[Saved entries]
§ §

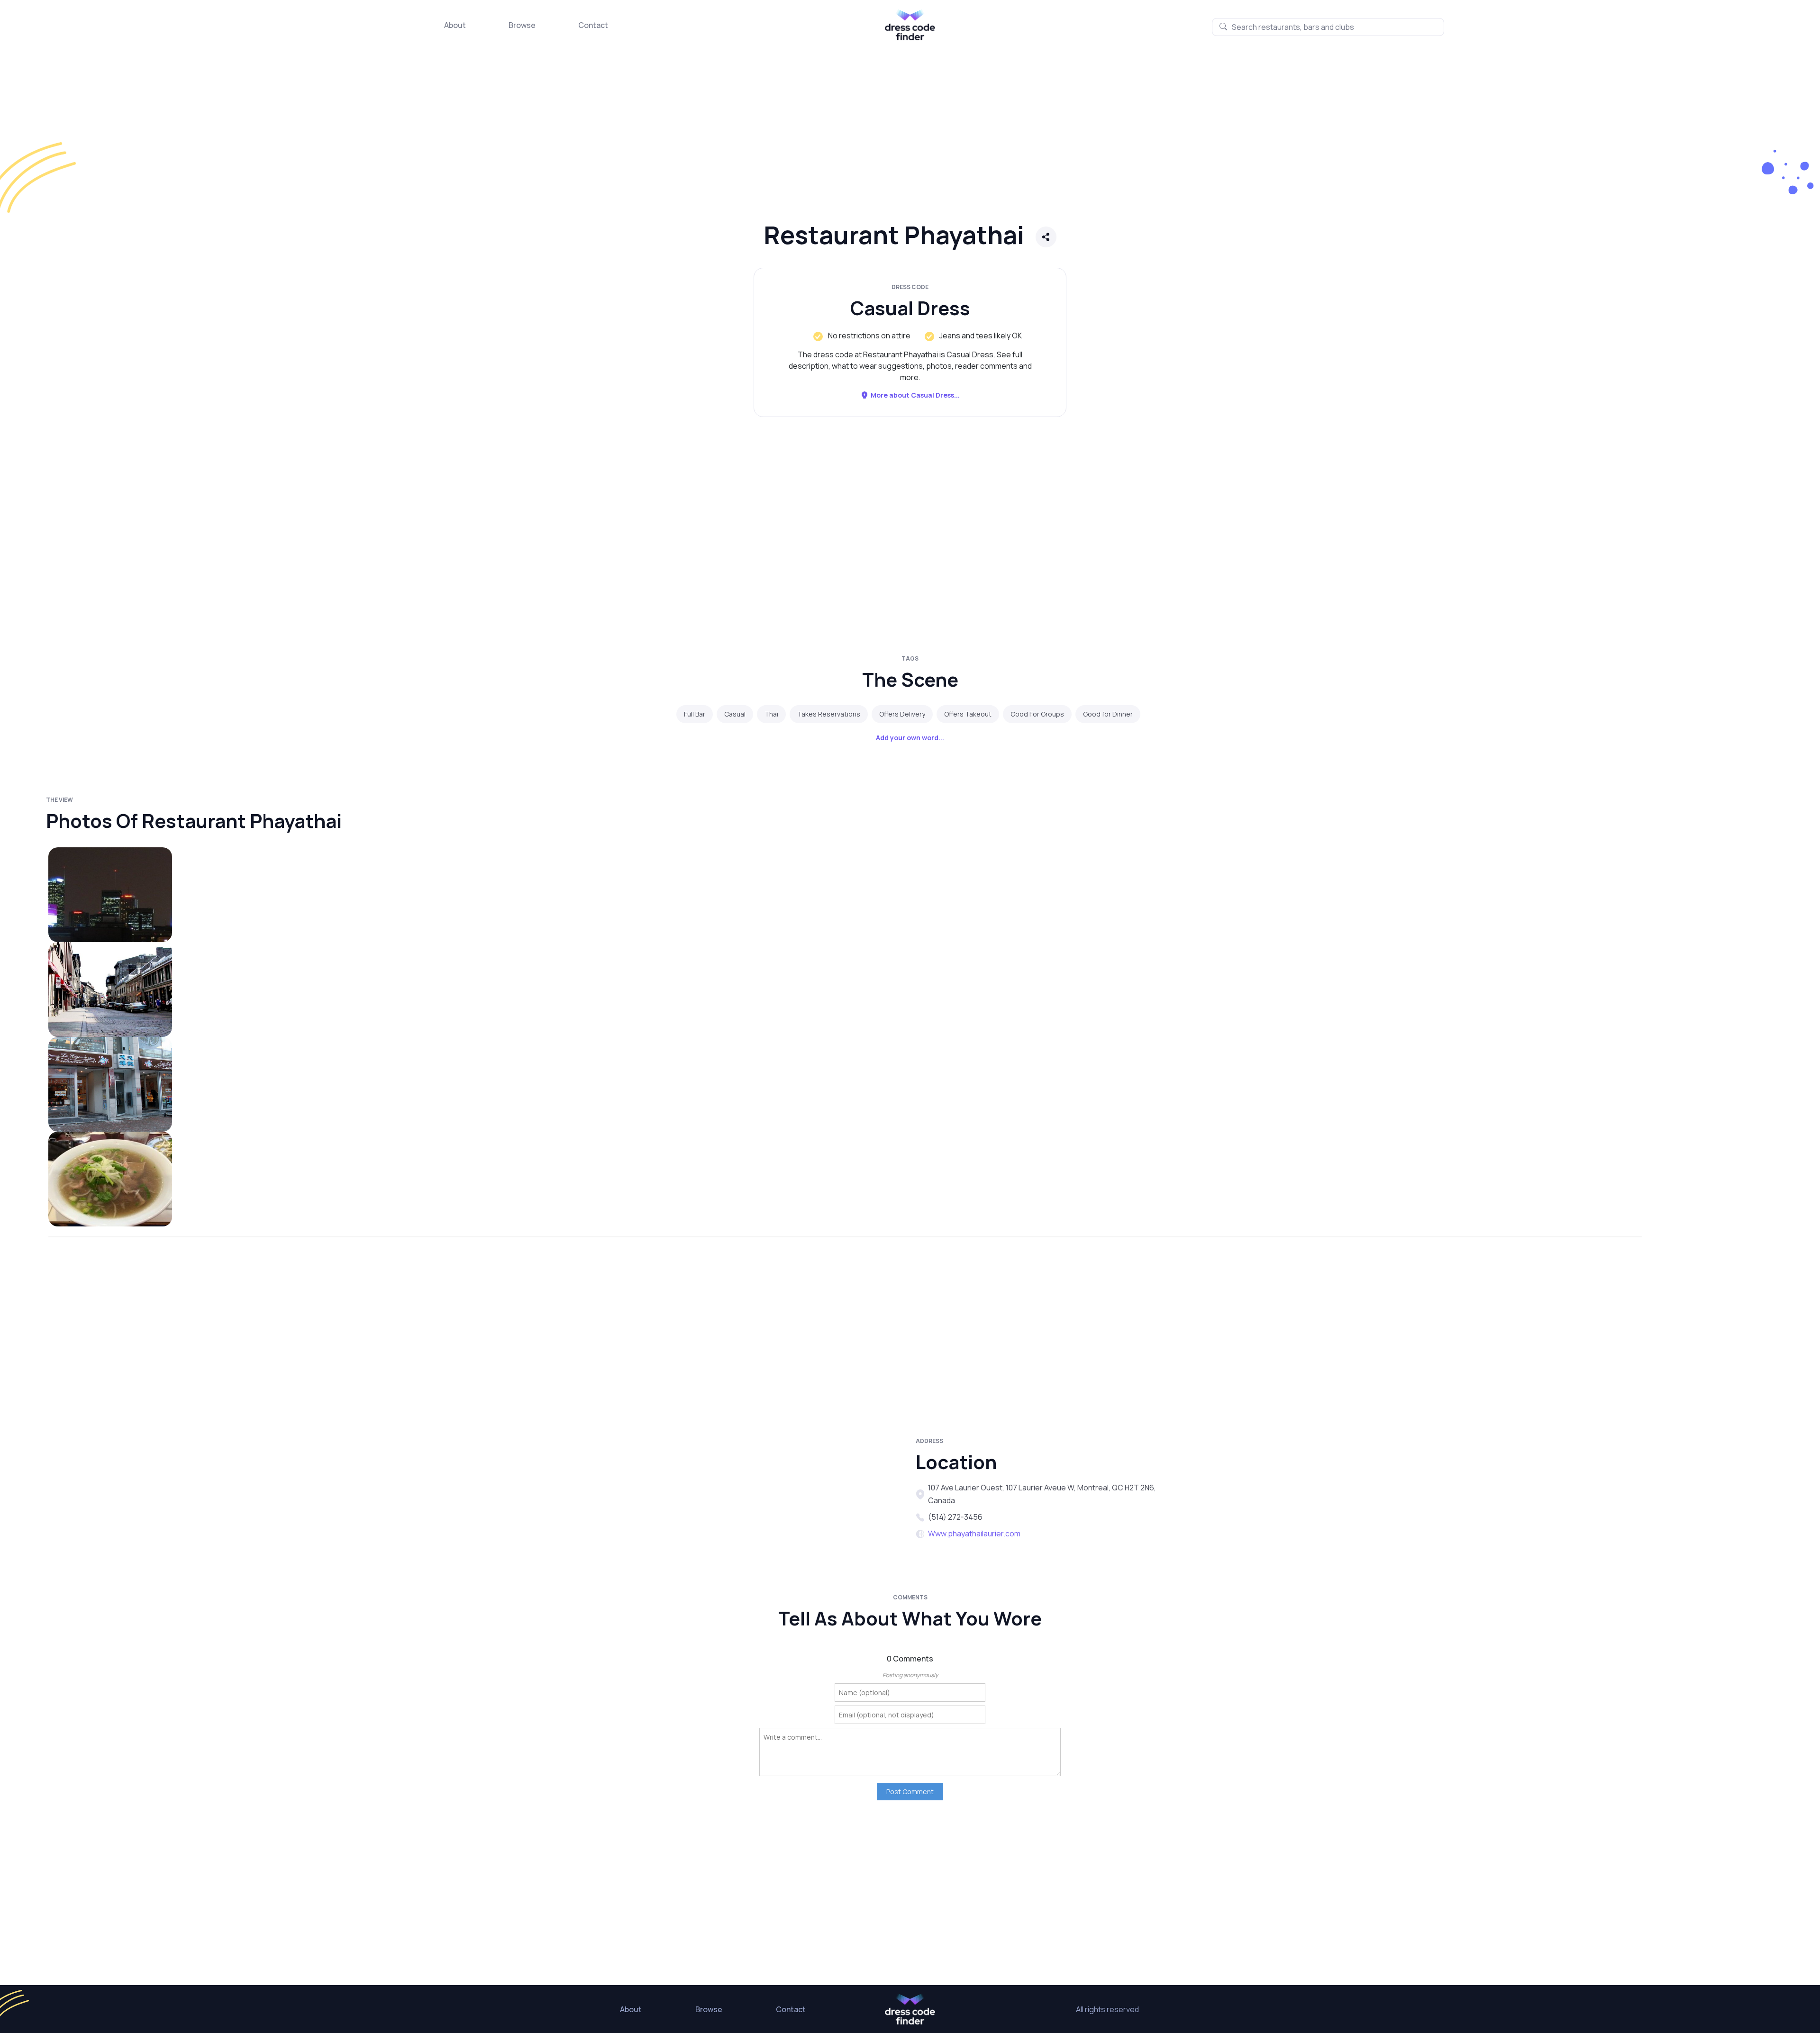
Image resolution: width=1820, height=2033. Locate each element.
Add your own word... (910, 737)
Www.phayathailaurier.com (974, 1533)
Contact (593, 25)
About (455, 25)
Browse (522, 25)
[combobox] (1328, 27)
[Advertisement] (284, 139)
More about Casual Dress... (915, 394)
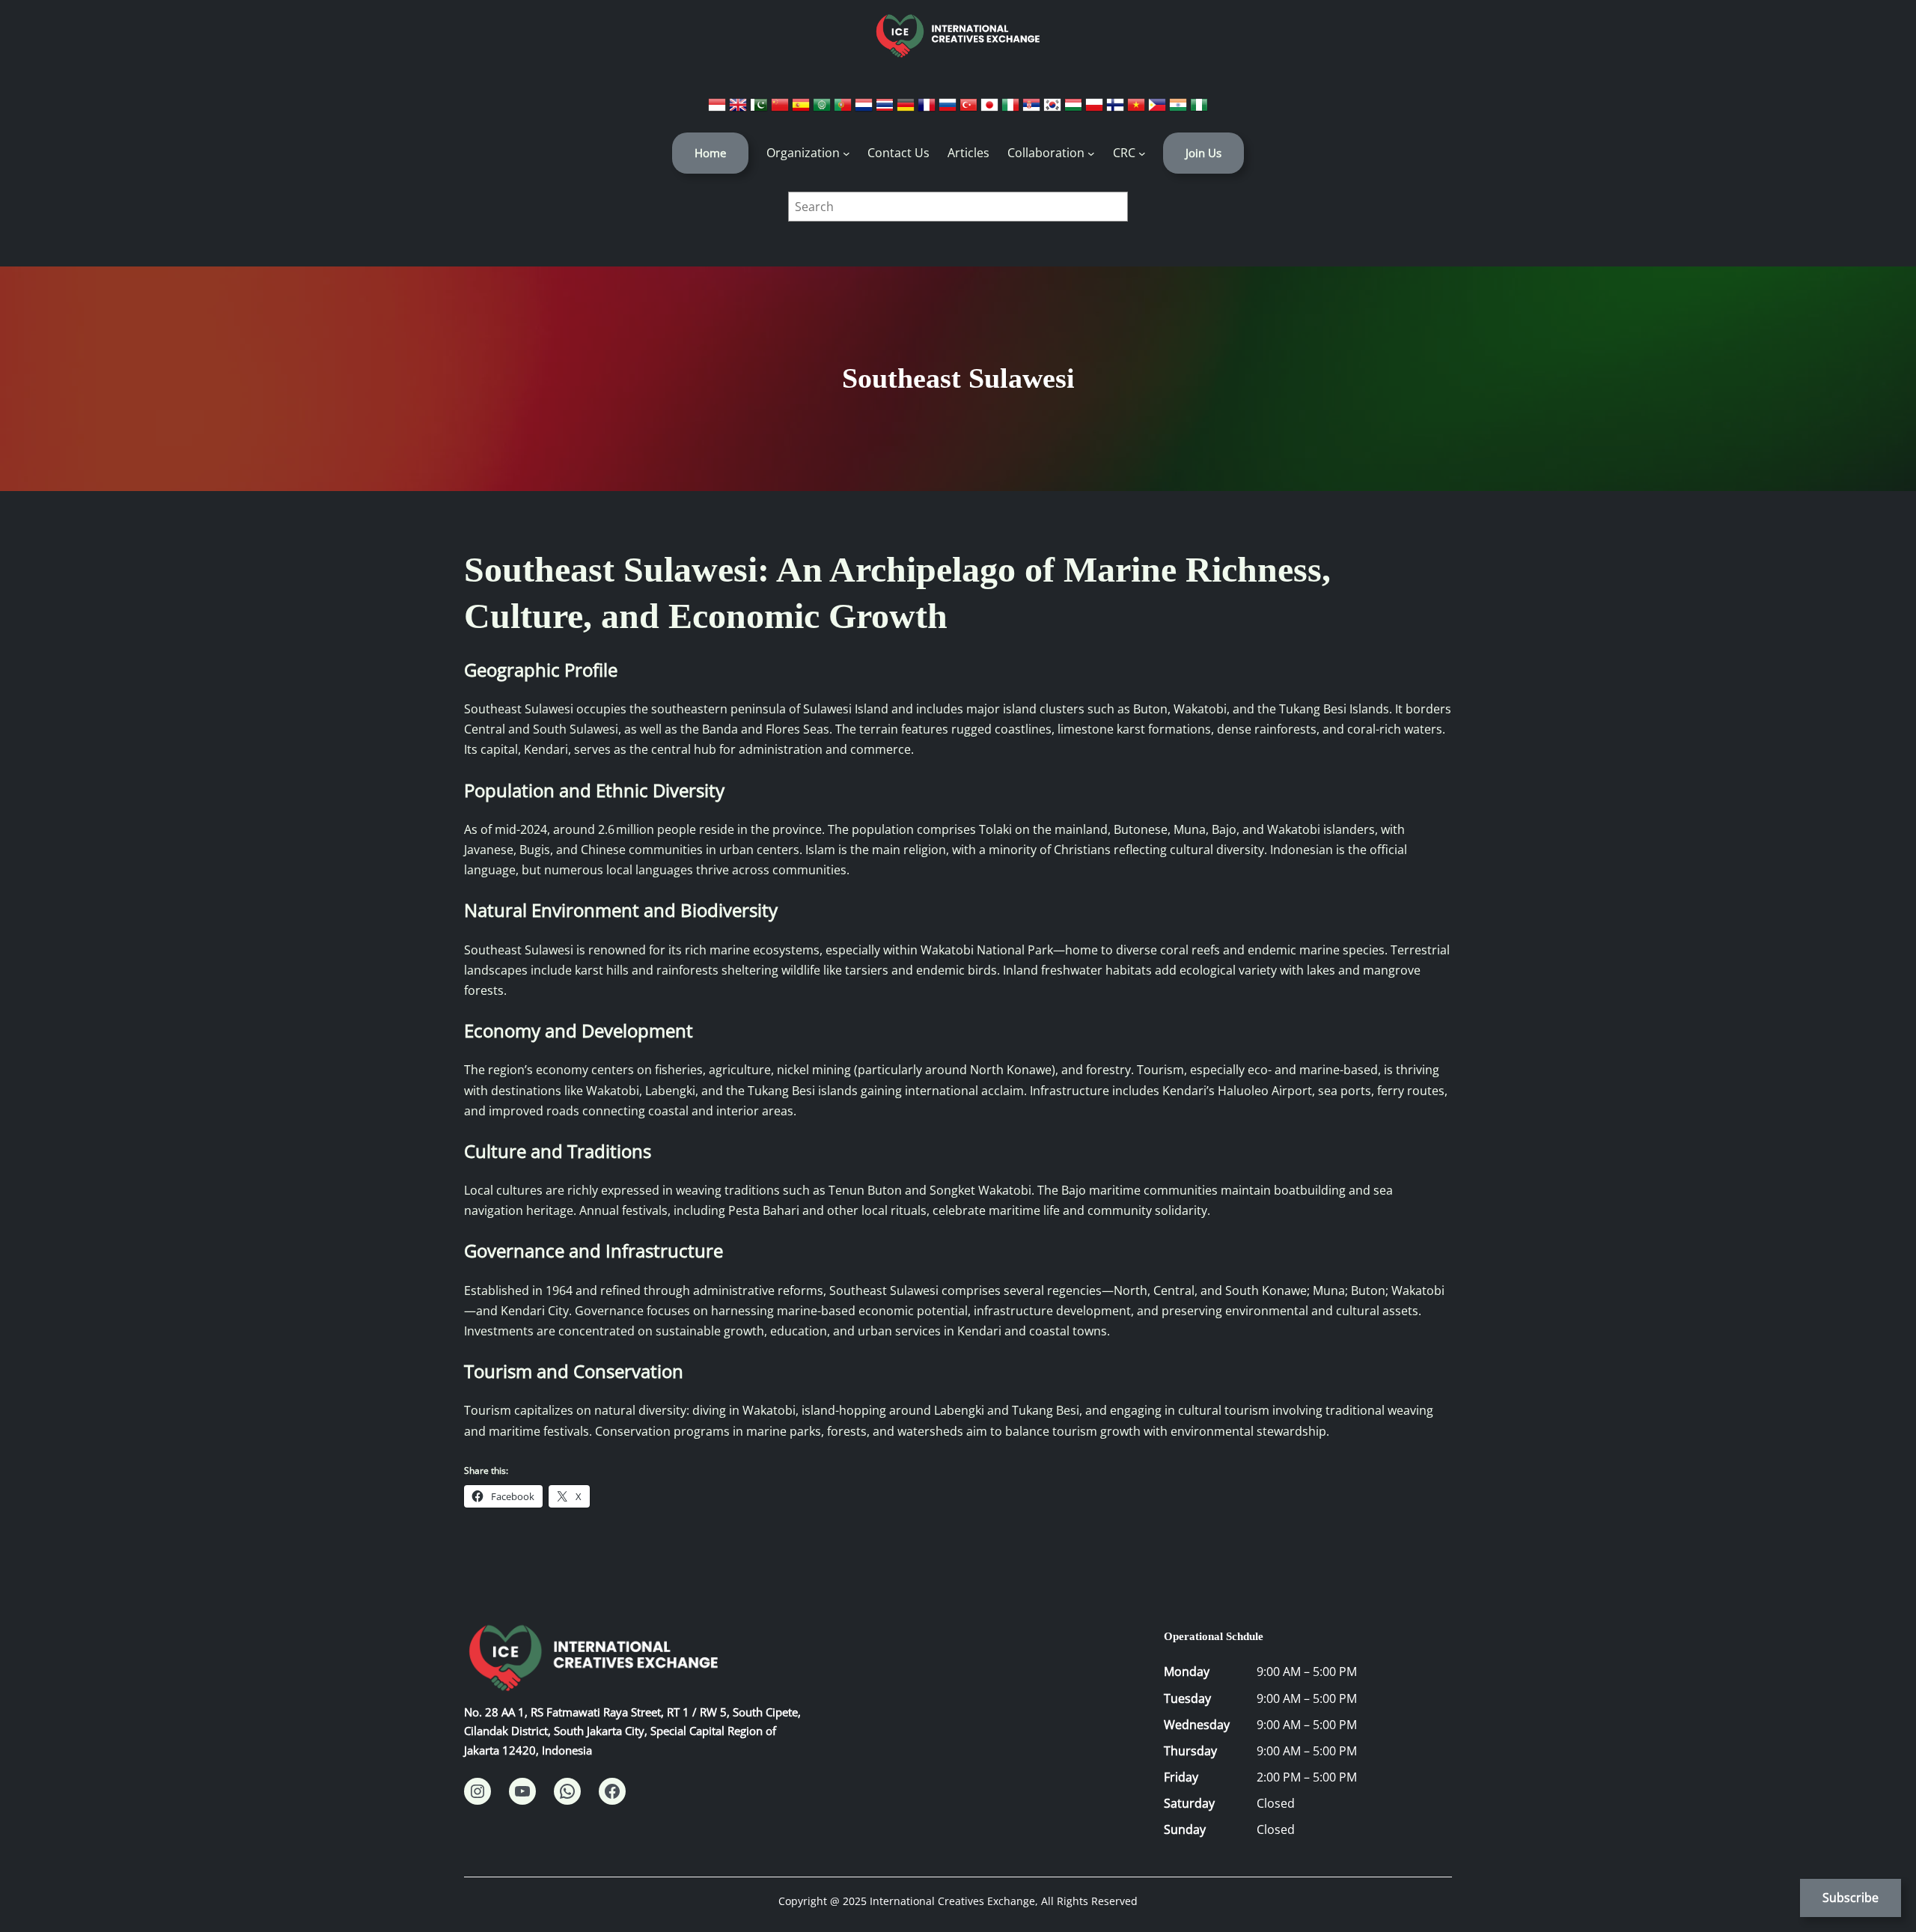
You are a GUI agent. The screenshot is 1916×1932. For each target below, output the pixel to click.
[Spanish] (802, 109)
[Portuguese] (844, 109)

§ §

# WHAT YOU WILL DO:
Filter the data down to the lines that contain the string "each", and copy them.

# OUTPUT FOR THIS TASK:
Image resolution: width=1820, height=2033. Locate each element.
You are a GUI agent. The screenshot is 1916×1932. For each target below, output the pixel to click.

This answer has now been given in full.